[[ DATA SUPPLIED, beginning ]]

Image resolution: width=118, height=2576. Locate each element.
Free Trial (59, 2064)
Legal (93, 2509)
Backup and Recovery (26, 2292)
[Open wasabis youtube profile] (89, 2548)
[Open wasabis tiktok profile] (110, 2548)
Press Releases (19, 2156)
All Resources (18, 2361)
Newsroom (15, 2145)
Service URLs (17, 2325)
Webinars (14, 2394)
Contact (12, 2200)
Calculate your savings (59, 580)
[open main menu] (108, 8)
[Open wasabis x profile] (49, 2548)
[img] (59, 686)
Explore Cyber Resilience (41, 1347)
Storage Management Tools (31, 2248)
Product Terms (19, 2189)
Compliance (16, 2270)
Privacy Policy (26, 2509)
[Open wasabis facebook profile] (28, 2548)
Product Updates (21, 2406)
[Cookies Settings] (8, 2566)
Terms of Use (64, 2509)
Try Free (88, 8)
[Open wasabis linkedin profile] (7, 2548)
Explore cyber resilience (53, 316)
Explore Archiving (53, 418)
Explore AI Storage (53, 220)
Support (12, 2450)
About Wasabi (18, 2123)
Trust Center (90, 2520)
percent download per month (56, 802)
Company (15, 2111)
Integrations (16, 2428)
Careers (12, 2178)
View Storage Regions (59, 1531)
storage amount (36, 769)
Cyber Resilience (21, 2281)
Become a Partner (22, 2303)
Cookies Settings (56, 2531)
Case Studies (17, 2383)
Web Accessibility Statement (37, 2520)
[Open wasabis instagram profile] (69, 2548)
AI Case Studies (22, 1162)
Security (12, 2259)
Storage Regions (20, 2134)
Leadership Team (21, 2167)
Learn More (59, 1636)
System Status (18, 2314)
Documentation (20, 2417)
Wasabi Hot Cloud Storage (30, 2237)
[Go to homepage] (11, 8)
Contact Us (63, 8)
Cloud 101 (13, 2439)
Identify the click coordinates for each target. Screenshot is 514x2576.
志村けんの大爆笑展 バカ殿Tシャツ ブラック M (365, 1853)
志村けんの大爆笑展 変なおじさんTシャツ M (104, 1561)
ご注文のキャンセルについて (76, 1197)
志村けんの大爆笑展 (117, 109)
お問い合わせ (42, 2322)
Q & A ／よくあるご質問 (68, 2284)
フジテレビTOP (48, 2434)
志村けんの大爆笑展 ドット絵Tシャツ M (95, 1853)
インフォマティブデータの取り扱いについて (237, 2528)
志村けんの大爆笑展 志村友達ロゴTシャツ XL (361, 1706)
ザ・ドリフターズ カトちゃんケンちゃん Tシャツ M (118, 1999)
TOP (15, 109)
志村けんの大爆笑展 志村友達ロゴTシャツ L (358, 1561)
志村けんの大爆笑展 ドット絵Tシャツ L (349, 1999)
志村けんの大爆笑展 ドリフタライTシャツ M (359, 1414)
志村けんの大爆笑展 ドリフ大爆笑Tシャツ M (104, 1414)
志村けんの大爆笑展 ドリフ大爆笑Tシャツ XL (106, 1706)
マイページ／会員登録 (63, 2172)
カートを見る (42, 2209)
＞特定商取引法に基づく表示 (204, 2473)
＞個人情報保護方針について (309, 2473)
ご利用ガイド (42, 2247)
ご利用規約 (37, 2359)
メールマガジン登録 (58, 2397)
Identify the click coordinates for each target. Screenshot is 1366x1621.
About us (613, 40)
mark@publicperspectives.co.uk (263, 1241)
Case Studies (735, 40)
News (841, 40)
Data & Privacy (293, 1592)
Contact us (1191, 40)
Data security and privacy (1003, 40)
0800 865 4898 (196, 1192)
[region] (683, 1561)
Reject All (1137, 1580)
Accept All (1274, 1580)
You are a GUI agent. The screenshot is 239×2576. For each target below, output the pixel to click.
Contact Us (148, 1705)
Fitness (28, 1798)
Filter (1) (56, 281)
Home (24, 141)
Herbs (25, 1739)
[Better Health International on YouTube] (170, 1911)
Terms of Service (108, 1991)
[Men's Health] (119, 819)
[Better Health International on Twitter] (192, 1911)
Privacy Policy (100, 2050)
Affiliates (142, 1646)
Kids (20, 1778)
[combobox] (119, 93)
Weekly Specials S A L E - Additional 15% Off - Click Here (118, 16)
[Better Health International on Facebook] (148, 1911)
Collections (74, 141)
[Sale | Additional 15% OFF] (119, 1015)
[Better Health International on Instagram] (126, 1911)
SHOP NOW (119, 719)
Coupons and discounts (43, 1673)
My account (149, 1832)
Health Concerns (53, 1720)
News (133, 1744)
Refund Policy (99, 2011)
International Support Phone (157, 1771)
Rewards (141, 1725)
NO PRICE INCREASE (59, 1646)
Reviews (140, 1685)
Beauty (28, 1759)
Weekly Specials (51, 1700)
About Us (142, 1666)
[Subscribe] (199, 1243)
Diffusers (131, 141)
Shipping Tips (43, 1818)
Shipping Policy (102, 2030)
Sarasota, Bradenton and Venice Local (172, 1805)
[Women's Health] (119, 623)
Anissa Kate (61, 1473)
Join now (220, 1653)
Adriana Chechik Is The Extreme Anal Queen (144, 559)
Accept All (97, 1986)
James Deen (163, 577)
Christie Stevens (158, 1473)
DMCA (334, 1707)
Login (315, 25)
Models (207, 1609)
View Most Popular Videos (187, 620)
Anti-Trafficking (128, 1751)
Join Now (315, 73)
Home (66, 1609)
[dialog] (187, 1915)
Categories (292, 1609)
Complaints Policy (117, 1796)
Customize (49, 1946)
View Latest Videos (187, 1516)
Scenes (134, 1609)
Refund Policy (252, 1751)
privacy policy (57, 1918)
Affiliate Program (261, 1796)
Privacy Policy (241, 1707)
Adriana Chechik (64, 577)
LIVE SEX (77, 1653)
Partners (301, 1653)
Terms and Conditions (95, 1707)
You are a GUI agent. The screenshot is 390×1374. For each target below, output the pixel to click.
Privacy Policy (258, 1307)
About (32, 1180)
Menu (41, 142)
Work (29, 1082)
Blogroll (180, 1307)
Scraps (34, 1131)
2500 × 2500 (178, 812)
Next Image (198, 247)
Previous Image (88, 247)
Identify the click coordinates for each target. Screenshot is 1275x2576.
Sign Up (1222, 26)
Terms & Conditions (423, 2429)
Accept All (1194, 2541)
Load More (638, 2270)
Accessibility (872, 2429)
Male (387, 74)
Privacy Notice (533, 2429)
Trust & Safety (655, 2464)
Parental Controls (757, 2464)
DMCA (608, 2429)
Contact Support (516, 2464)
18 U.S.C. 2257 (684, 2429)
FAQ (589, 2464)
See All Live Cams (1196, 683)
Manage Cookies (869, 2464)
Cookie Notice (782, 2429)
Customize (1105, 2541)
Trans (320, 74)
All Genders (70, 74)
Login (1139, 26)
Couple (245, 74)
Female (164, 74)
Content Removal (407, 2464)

[[ DATA SUPPLIED, end ]]

WORK TO BE COMPLETED: Working through the entries above, copy every line in which "Explore" is found.

YOUR SOLUTION:
Explore Cyber Resilience (41, 1347)
Explore cyber resilience (53, 316)
Explore Archiving (53, 418)
Explore AI Storage (53, 220)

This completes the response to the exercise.